Step 2. $\sqrt {x+4}-\sqrt {x-1}$, $[1,\infty)$.
Step 3. $\sqrt {x^2+3x-4}$, $[1,\infty)$.
Step 4. $\sqrt {\frac{x+4}{x-1}}$, $(1,\infty)$.
Work Step by Step
Step 1. Given $f(x)=\sqrt {x+4}$ with $x\geq-4$ and $g(x)=\sqrt {x-1}$ with $x\geq1$, we have $f+g=\sqrt {x+4}+\sqrt {x-1}$ with a domain of $x\geq1$ or $[1,\infty)$.

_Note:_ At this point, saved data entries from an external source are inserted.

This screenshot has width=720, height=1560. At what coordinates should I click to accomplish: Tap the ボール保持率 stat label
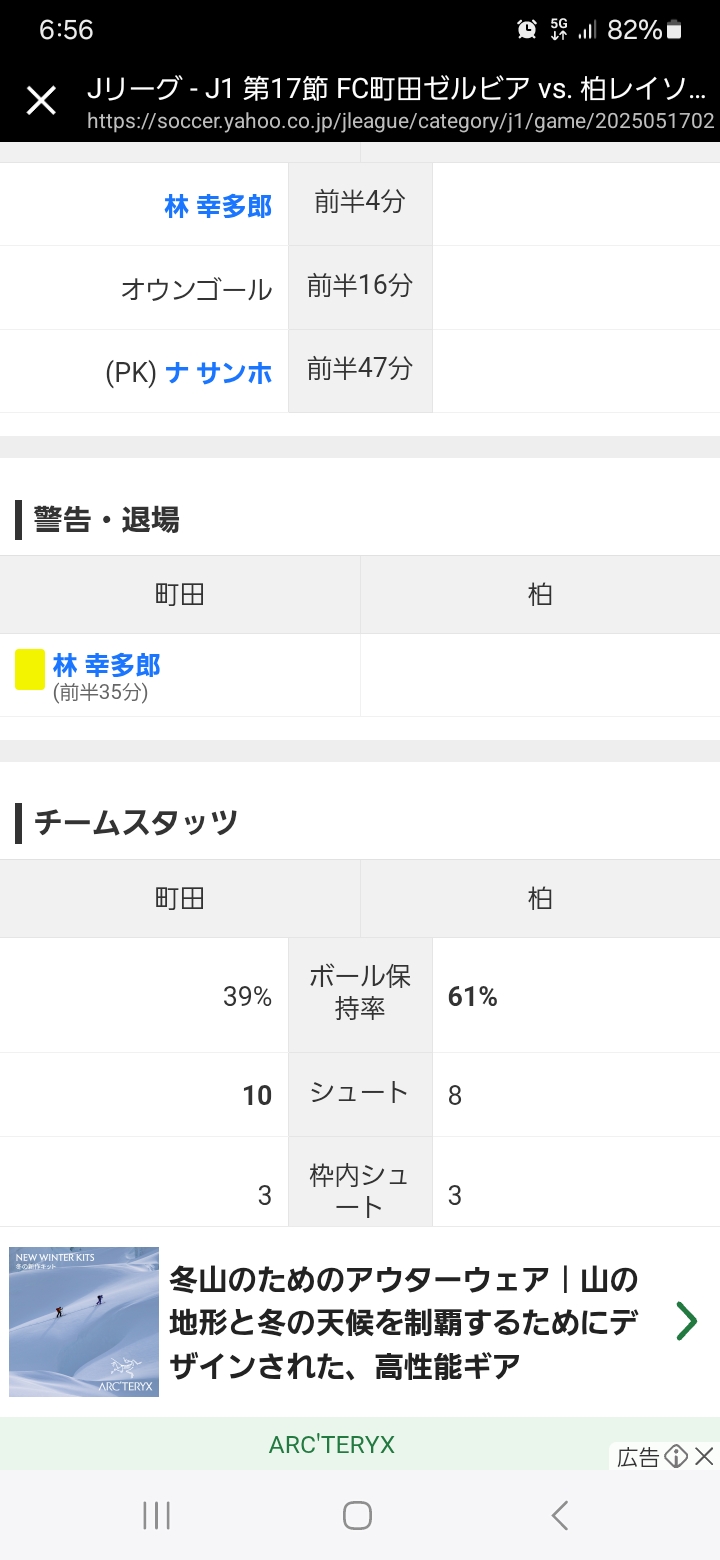click(x=360, y=993)
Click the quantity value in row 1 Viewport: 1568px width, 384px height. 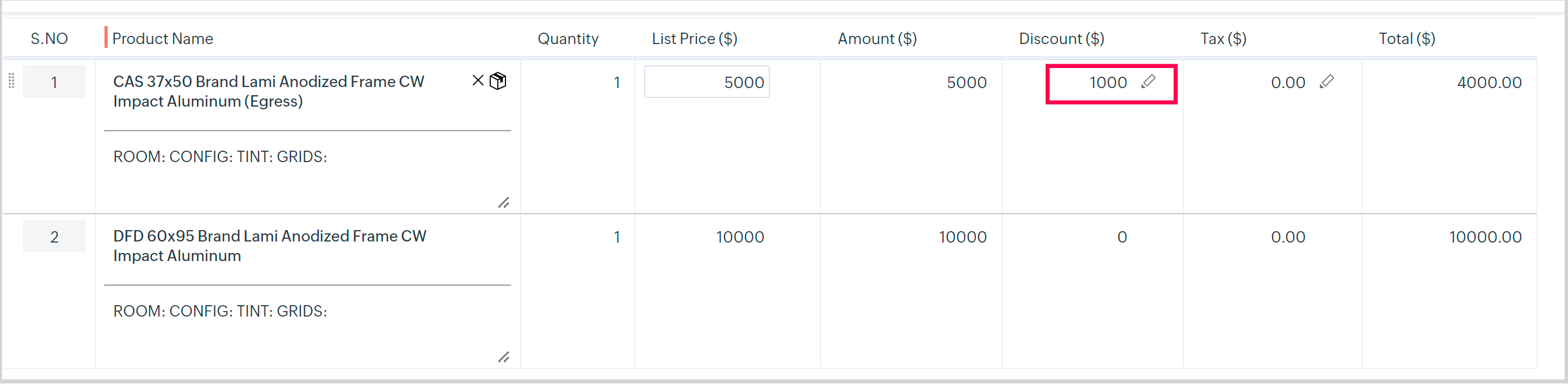click(616, 83)
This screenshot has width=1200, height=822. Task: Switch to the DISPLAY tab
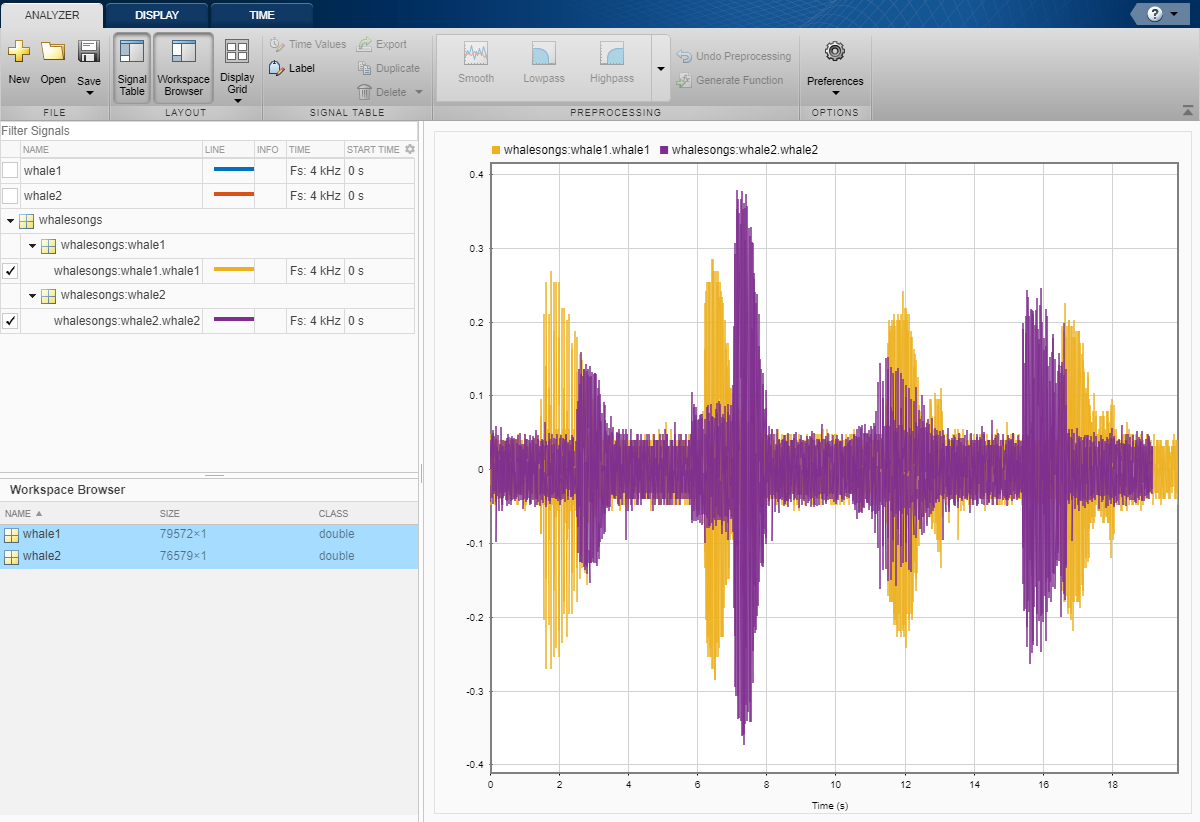157,15

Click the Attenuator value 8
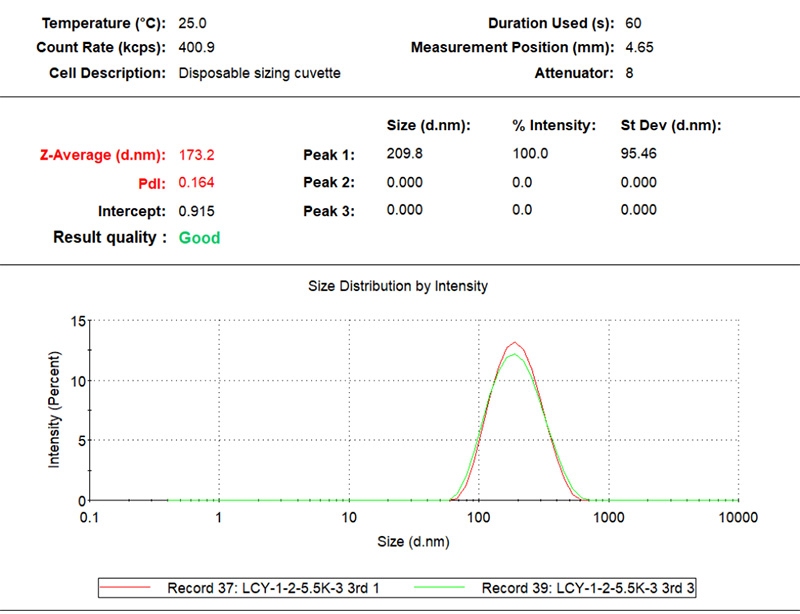click(x=629, y=73)
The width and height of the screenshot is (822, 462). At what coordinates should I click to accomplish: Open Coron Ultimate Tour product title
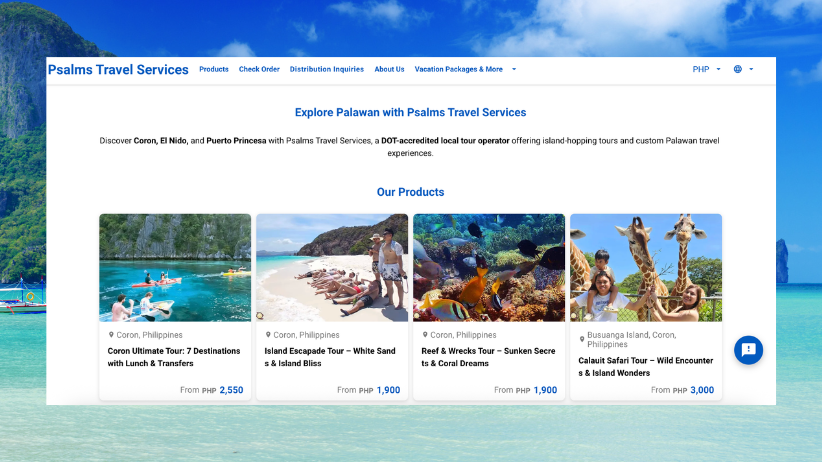[x=174, y=357]
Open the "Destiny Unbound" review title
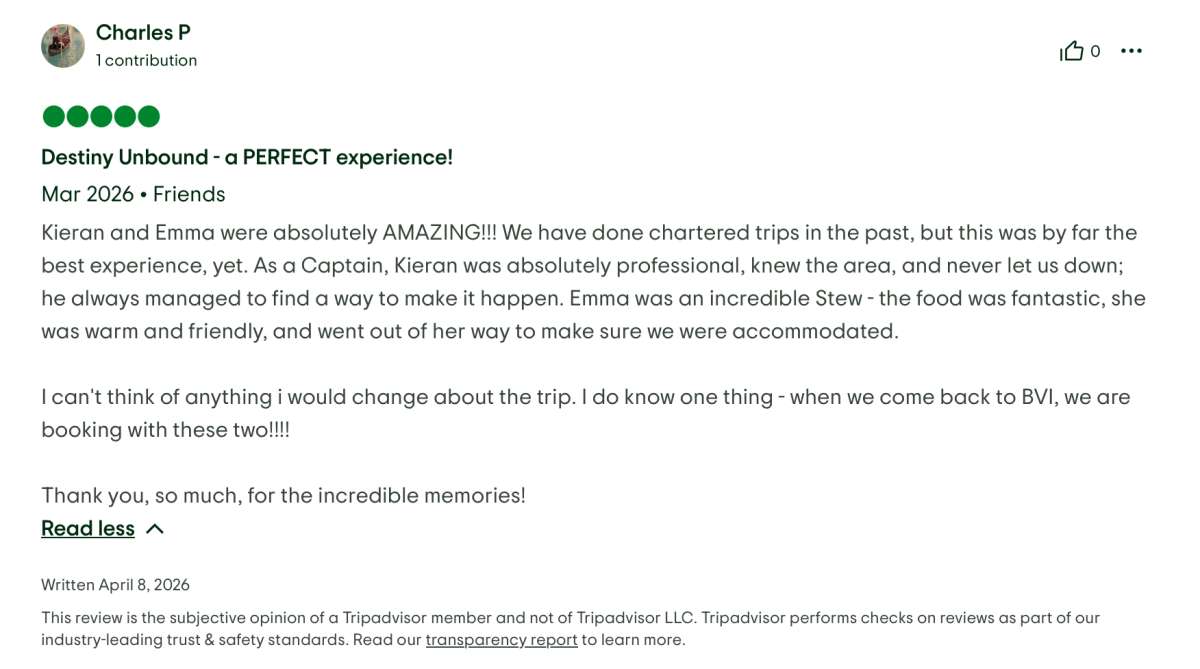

Step 2. We have $f-g=\sqrt {x+4}-\sqrt {x-1}$ with a domain of $x\geq1$ or $[1,\infty)$.
Step 3. We have $f\cdot g=\sqrt {x+4}\sqrt {x-1}=\sqrt {x^2+3x-4}$ with a domain of $x\geq1$ or $[1,\infty)$.
Step 4. We have $\frac{f}{g}=\frac{\sqrt {x+4}}{\sqrt {x-1}}=\sqrt {\frac{x+4}{x-1}}$ with a domain of $x\gt1$ or $(1,\infty)$. (remove $x=1$ from above)